Серое небо придавило верхушки лип у забора, и Саулюс волочит ноги по лужайке двора, хочет бежать, но ползет, как избитый пес, боясь споткнуться; раскачивается земля, колышется, будто узенькая кладка через реку. Тяжелы неторопливые слова матери, ее старческое спокойствие и мудрость, за которыми что-то скрывается.
«Хочу что-то вспомнить и никак не могу» — такими странными словами встретила его мать в тот день, когда он впервые привез Дагну на родной хутор. Приехал на какие-то полдня, и, хотя Дагна просила остаться — так ей все здесь понравилось, Саулюс был непреклонен. «Никак не вспомню», — снова сказала мать, пристально вглядываясь в сноху, и эти слова прозвучали зловеще. Саулюс не был суеверен, материнские слова пропустил мимо ушей. Хотел только показать свою жену — через два года после свадьбы: вот она, полюбуйтесь, не думайте, что я такой неудачник, каким меня считали, когда вытурили из дому. Полюбуйтесь и оставайтесь в своей деревне…
Говорят, перебесившийся мужчина, даже самый отъявленный бабник, когда женится, с первого же дня меняет свой образ жизни. Саулюс не любил крайностей. Не собирал коллекции девиц, не кичился перед приятелями своими победами, не хвастал, что встречался с дочкой министра или восходящей кинозвездой. Не давал он себе обетов и женившись на Дагне, хотя и был счастлив, даже как бы опьянел от этого счастья и расхаживал задрав нос, носил свою удачливость как орден и всем демонстрировал. По-прежнему не чурался друзей, тем паче что и сама Дагна в компании чувствовала себя непринужденно, всем с ней было легко, с каждым она находила общий язык. Не один говорил со смехом: «Завидую тебе, Саулюс. Поберегись». А Саулюс острил в ответ: «Кого бог талантом обидел, того красивой женщиной вознаградил». За бокалом вина трепотни хватает. Хватало и приглашений: в один субботний вечер у Вацловаса Йонелюнаса — по случаю открытия персональной выставки, в другой у Альбертаса Бакиса — за бочонком деревенского пива, в третий пригласил Аугустас Ругянис — не в квартиру, а в мастерскую, «обмывать» макет памятника Мартинасу Мажвидасу, только что принятый комиссией. Вот так шли годы. Работа в Художественном училище, где Саулюс преподавал, долгие часы в мастерской на укромной улочке Старого города, вечера с Дагной.
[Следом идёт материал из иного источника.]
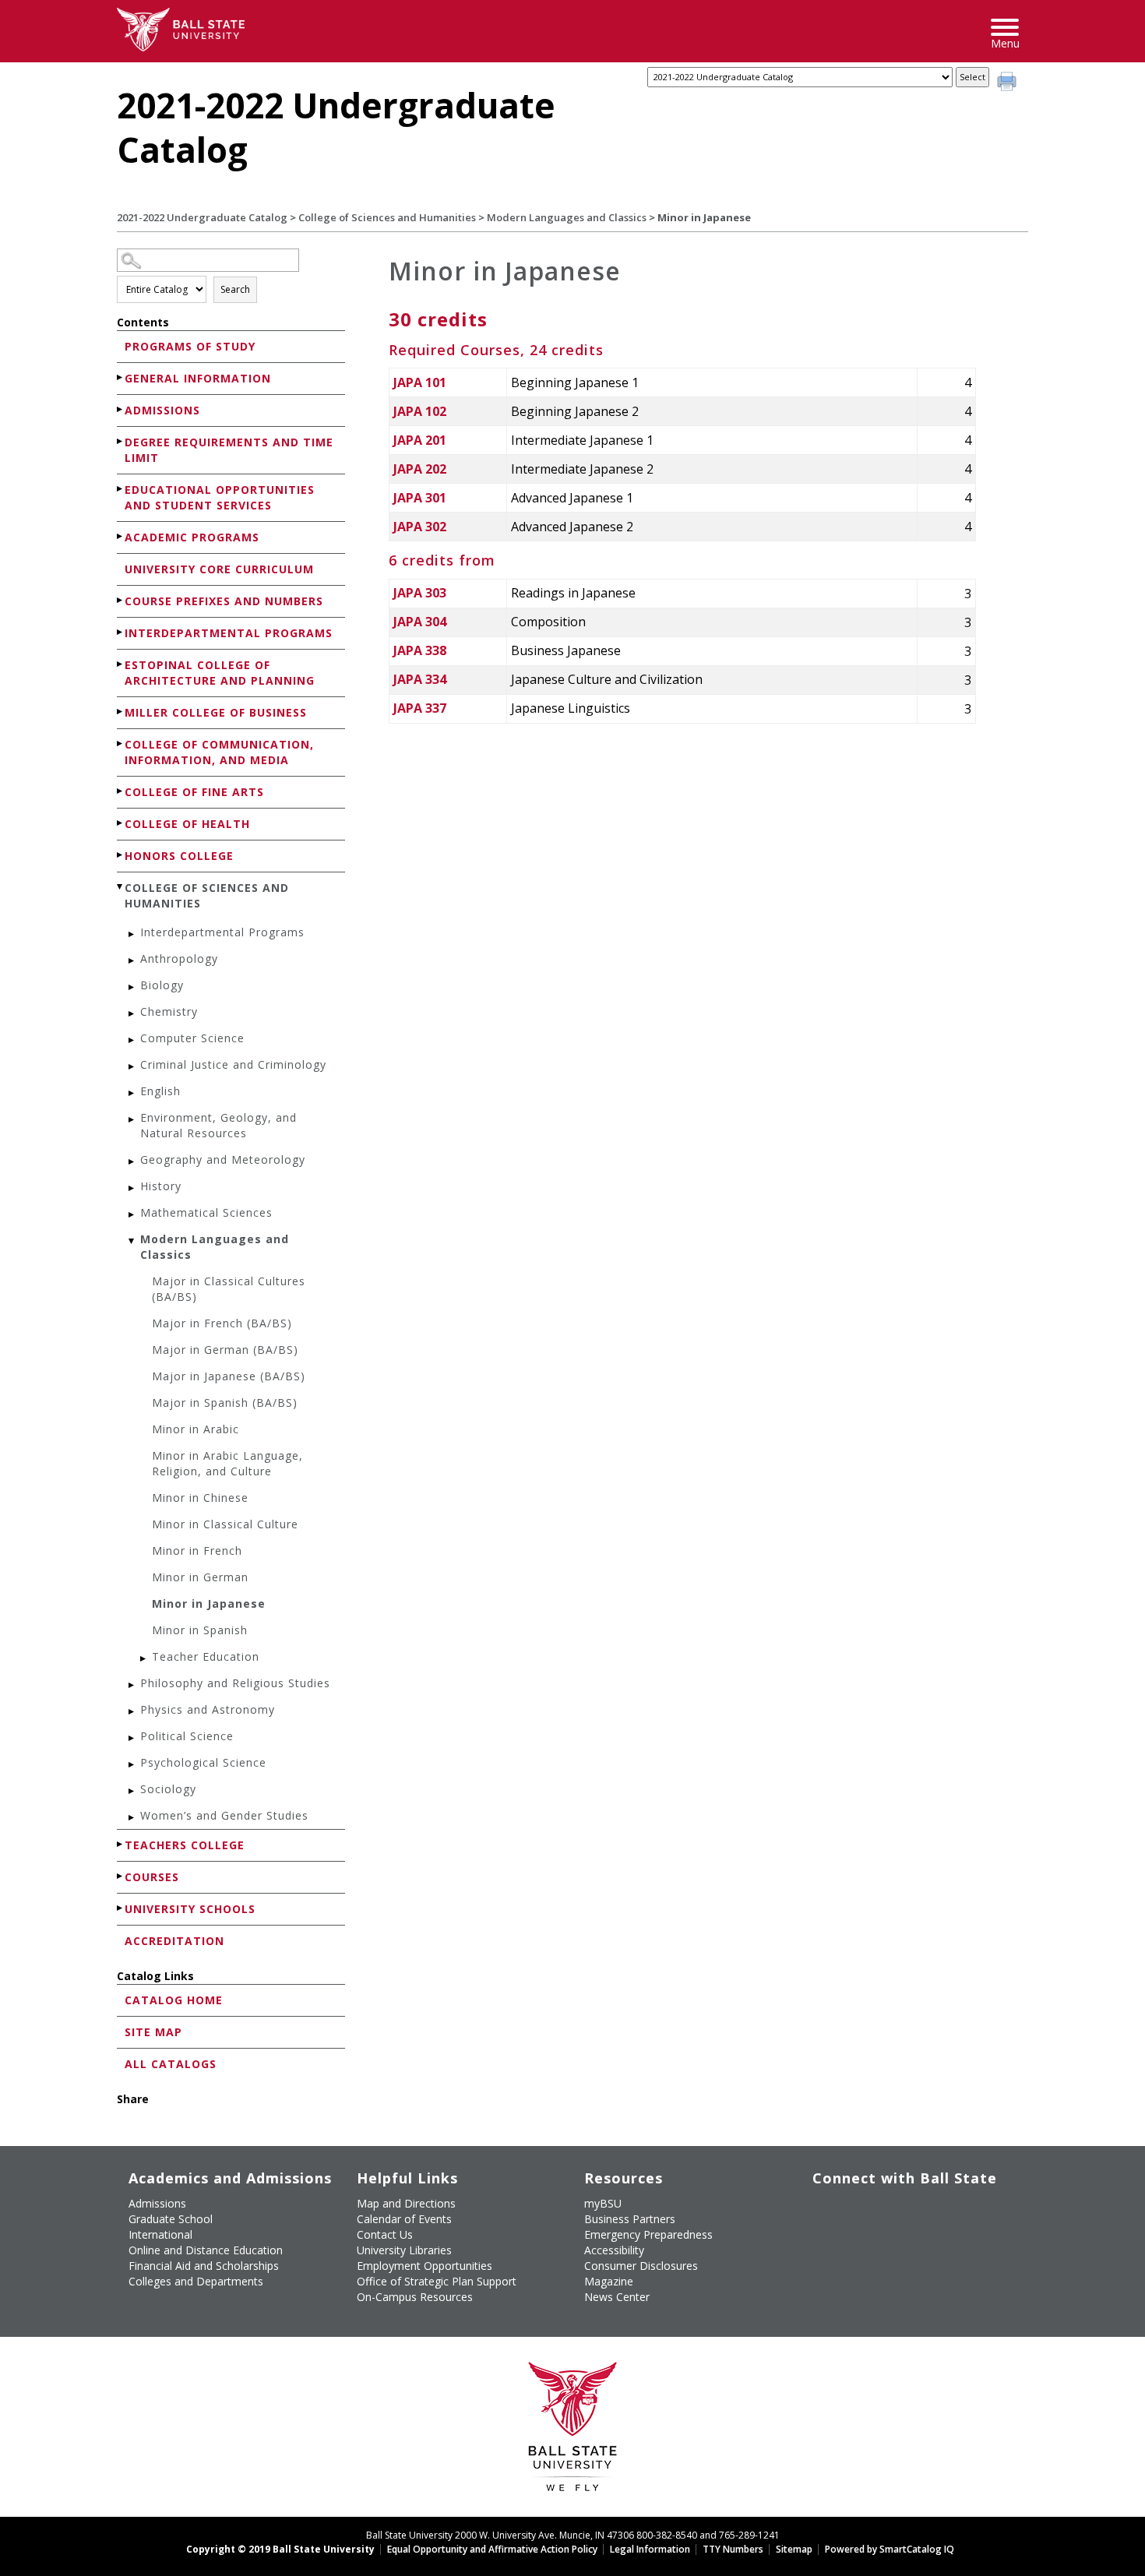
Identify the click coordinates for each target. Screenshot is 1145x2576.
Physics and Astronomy (207, 1709)
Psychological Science (203, 1762)
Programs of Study (190, 346)
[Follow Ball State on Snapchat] (859, 2246)
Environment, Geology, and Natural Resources (218, 1125)
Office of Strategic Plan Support (436, 2281)
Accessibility (614, 2250)
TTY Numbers (733, 2549)
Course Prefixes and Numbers (224, 601)
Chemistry (169, 1011)
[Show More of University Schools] (121, 1908)
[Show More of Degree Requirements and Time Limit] (121, 441)
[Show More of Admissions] (121, 409)
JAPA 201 (419, 440)
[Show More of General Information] (121, 377)
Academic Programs (192, 537)
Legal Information (650, 2549)
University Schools (190, 1908)
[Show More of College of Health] (121, 822)
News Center (617, 2296)
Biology (162, 985)
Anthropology (179, 958)
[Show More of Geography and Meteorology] (132, 1161)
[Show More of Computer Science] (132, 1040)
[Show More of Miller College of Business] (121, 711)
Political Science (187, 1735)
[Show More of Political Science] (132, 1738)
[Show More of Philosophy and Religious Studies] (132, 1685)
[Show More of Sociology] (132, 1791)
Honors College (179, 855)
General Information (198, 378)
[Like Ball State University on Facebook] (823, 2210)
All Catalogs (171, 2063)
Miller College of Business (216, 712)
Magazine (608, 2281)
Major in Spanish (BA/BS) (225, 1402)
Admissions (162, 410)
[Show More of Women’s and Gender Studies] (132, 1817)
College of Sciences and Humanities (387, 217)
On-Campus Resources (415, 2296)
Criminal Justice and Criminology (233, 1064)
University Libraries (404, 2250)
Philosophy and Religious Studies (235, 1683)
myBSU (603, 2203)
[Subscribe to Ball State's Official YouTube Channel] (895, 2210)
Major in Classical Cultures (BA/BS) (228, 1289)
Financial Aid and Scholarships (204, 2265)
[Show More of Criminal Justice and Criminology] (132, 1066)
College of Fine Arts (194, 791)
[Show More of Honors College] (121, 854)
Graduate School (171, 2218)
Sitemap (794, 2549)
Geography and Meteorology (222, 1159)
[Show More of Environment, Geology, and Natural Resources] (132, 1119)
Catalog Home (174, 2000)
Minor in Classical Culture (225, 1524)
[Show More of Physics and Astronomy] (132, 1711)
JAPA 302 (419, 526)
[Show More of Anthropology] (132, 960)
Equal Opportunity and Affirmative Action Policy (492, 2549)
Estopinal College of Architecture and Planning (220, 672)
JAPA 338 (419, 650)
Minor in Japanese (209, 1603)
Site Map (153, 2032)
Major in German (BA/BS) (225, 1349)
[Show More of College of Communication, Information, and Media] (121, 743)
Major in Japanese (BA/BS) (228, 1376)
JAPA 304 (419, 621)
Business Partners (629, 2218)
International (160, 2234)
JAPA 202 (419, 468)
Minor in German (200, 1577)
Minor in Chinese (200, 1497)
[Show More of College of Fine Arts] (121, 791)
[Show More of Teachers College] (121, 1844)
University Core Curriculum (219, 569)
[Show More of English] (132, 1093)
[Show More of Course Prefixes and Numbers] (121, 600)
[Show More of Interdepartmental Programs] (121, 632)
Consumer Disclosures (641, 2265)
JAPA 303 (419, 592)
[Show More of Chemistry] (132, 1013)
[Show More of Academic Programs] (121, 536)
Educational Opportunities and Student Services (220, 497)
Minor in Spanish (200, 1630)
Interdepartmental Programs (229, 632)
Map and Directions (406, 2203)
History (160, 1186)
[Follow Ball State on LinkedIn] (823, 2246)
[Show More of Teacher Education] (144, 1658)
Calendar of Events (404, 2218)
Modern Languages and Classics (566, 217)
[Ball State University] (573, 2430)
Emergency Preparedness (648, 2234)
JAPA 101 (419, 382)
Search (235, 289)
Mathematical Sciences (206, 1212)
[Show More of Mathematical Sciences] (132, 1214)
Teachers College (185, 1845)
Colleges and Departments (196, 2281)
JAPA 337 (419, 708)
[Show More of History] (132, 1188)
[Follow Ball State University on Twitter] (859, 2210)
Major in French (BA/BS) (222, 1323)
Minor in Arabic (195, 1429)
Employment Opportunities (424, 2265)
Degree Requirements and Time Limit (229, 450)
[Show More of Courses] (121, 1876)
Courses (152, 1876)
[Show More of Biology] (132, 987)
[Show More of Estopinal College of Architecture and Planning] (121, 664)
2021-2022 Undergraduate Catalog (202, 217)
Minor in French (197, 1550)
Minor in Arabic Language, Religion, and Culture (227, 1463)
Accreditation (174, 1940)
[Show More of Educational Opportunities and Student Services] (121, 488)
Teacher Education (205, 1656)
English (160, 1091)
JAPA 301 (419, 497)
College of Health (187, 823)
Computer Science (192, 1038)
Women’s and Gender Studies (224, 1815)
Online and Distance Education (206, 2250)
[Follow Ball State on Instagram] (931, 2210)
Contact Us (385, 2234)
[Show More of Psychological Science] (132, 1764)
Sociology (168, 1788)
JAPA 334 (419, 679)
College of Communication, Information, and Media (219, 752)
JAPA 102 (419, 411)
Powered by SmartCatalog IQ (889, 2549)
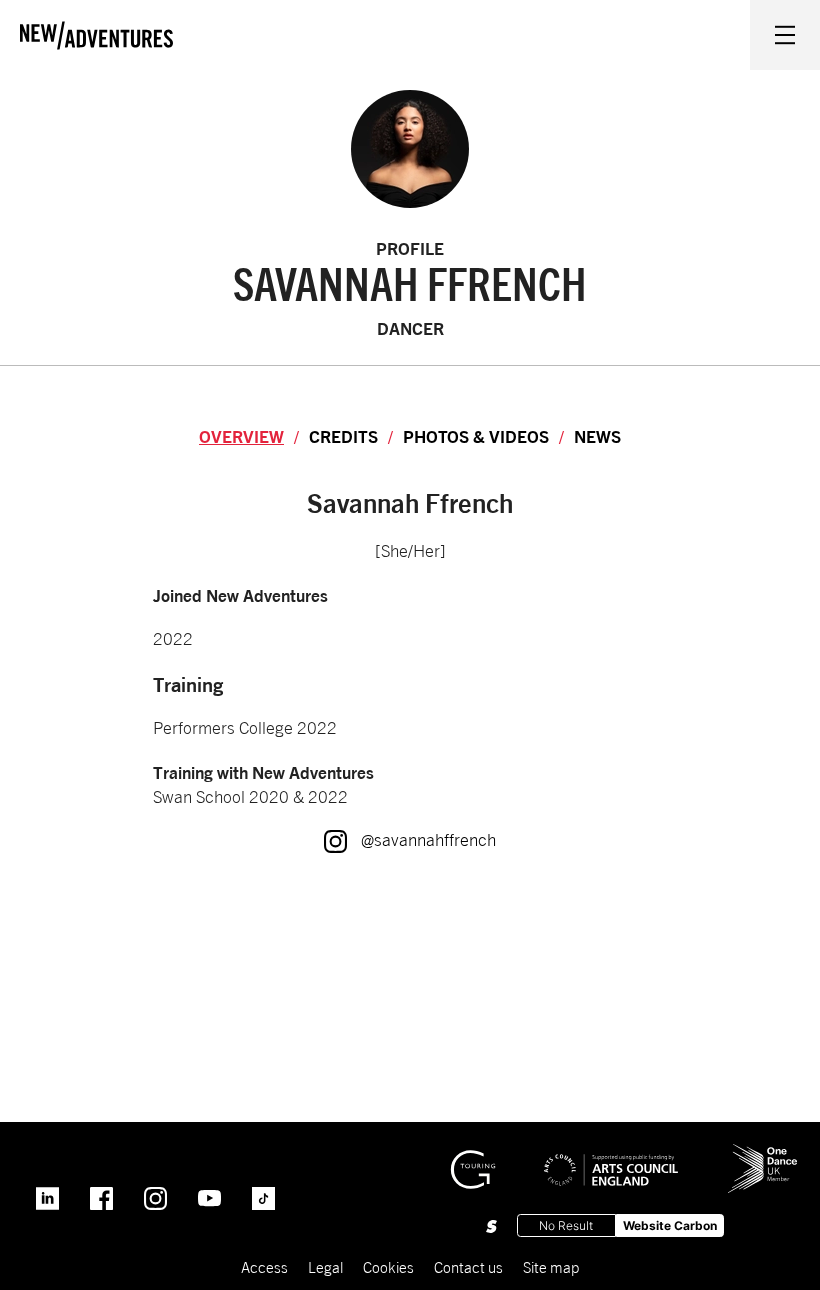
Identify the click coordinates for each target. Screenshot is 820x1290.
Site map (551, 1267)
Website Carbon (670, 1225)
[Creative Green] (473, 1159)
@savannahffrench (410, 840)
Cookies (388, 1267)
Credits (343, 436)
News (597, 436)
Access (264, 1267)
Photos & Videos (476, 436)
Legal (325, 1267)
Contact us (468, 1267)
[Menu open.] (785, 35)
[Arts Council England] (611, 1155)
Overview (241, 436)
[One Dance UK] (763, 1152)
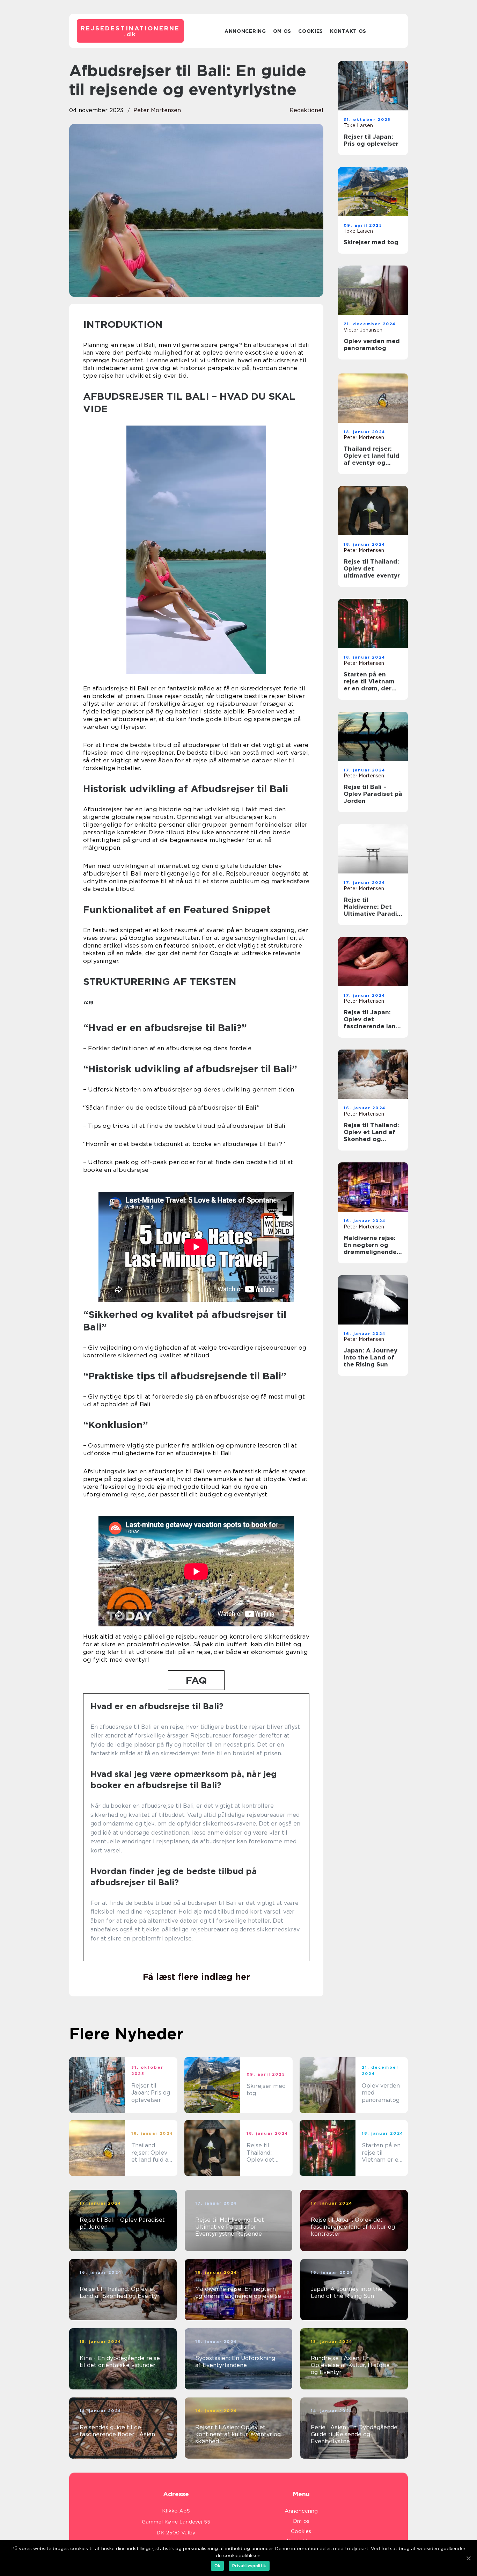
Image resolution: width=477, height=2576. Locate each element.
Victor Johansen (363, 329)
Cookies (310, 31)
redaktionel (306, 110)
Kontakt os (348, 31)
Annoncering (245, 31)
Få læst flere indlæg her (196, 1977)
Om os (282, 31)
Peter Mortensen (157, 110)
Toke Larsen (358, 125)
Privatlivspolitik (249, 2565)
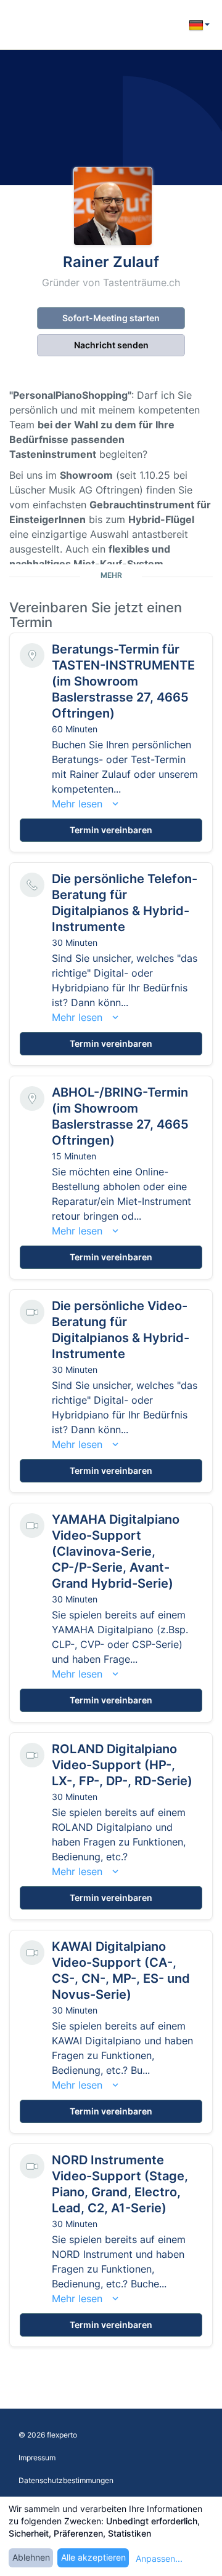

Вроде праздничной карусели: мелькают летящие мимо красочные огни, радостно гомонит толпа, сладко кружится голова, ты крепко держишься за перила, и лишь изредка мелькает мысль: не слишком ли долго?.. Не пора ли остановиться и сойти? Но тебя несет, тебя мчит, и ты не в силах устоять перед этим удовольствием, хотя чувствуешь, что не все настоящее, что на лицах — карнавальные маски, гирлянды — бумажные, а улыбки — как на манекенах.
— С тобой что-то неладно, Саулюс, — заметила Дагна.
— В училище устаю. Точнее — от этой ежедневной пляски с завязанными глазами.
— Будь я твоей ученицей… Я ведь в Германии брала уроки живописи. Целый год.
— Вовремя догадалась бросить… Так мать хотела?..
— Я сама… Мама сердилась…
— Сейчас из каждого сопляка родители хотят
Дагна мягкой душистой ладонью провела по шероховатой щеке Саулюса.
— Не лучше ли бросить это училище?
— А дальше что?
— Творчество.
— Ущипни себя за ногу и проснись.
— Я на полном серьезе.
Саулюс обнял жену за плечи, сквозь легкий цветастый халат дохнуло будоражащим теплом.
— Моя мечтательница.
— Я в институте неплохо зарабатываю.
— Хочешь меня содержать?
— Да нет. Устроишь выставку своей графики, выпустят альбом твоих работ…
— О, как чудесно! Как на этих твоих слащавых немецких открытках.
Как-то Дагна сказала, что он не до конца откровенен с нею.
Саулюса, казалось, пронзил электрический ток.
— Чего же ты хочешь? К чужим бабам не хожу, не пью… Чего тебе еще надо?
Грубоватые слова не обидели Дагну, или она сумела не показать этого.
— Искренность нужна.
— Если бы мог принести из магазина…
— Не паясничай, Саулюс. Я же вижу, что тебе тяжело.
— Думаешь, от болтовни полегчает?
Весь долгий вечер между ними лежала холодная тень. И лишь в постели, при свете ночника, Саулюс заговорил:
— Мелко и низко, подло…
Пальцы Дагны коснулись его плеча.
— Когда берусь за работу, заранее знаю: так надо, так должно быть. Этому понравится, этому — нет, а тот останется равнодушным. Мне тошно от этого знания.
Теплые пальцы ласково гладили плечо, скользили к локтю, опять взбирались вверх, и эти прикосновения возбуждали. Любовь и верность Дагны заставляли его говорить, выливая давно уже скопившуюся тревогу.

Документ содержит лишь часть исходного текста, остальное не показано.